Exploring economic and environmental impacts of recycled aggregate concrete using particle swarm optimization algorithm

Recycled aggregate concrete (RAC) is a sustainable alternative that encounters challenges due to varying sources and processing methods. This study introduces a novel approach to optimize the mix proportions of RAC through machine learning and multi-objective optimization techniques. It identifies the key factors influencing the compressive strength of concrete, aiming to minimize costs and environmental impacts while meeting compressive strength requirements.

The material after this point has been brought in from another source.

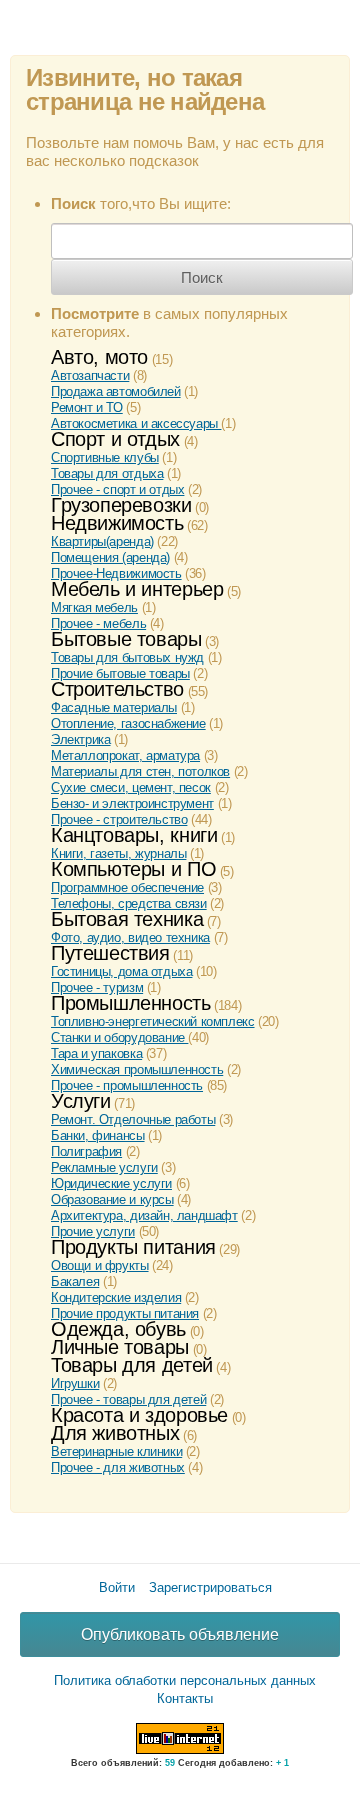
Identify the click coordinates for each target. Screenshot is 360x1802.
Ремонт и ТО (87, 407)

Six machine learning models were developed based on a database of 522 samples to predict the cubic compressive strength of RAC. Among these, the XGBoost model demonstrated the highest accuracy, establishing a functional relationship between cubic compressive strength and mix proportions, achieving an R 2 of 0.965 and a composite performance index of 0.081. Additionally, life cycle cost analysis and life cycle assessment were employed to evaluate both cost and environmental impacts. Using the particle swarm optimization algorithm, the optimization of strength, cost, and environmental impact was conducted, comparing RAC with conventional concrete. The significant factors affecting cubic compressive strength were identified as curing age, water-to-cement ratio, and sand content, contributing 28.6%, 20.6%, and 15.8% to the variation in strength, respectively. Cement content and the fly ash-to-cement ratio were found to significantly influence cost and environmental factors, respectively. Optimal reductions in cost and environmental impact were achieved with a recycled aggregate replacement ratio of 45%-60%, resulting in decreases of up to 18.94% and 41.72%, respectively.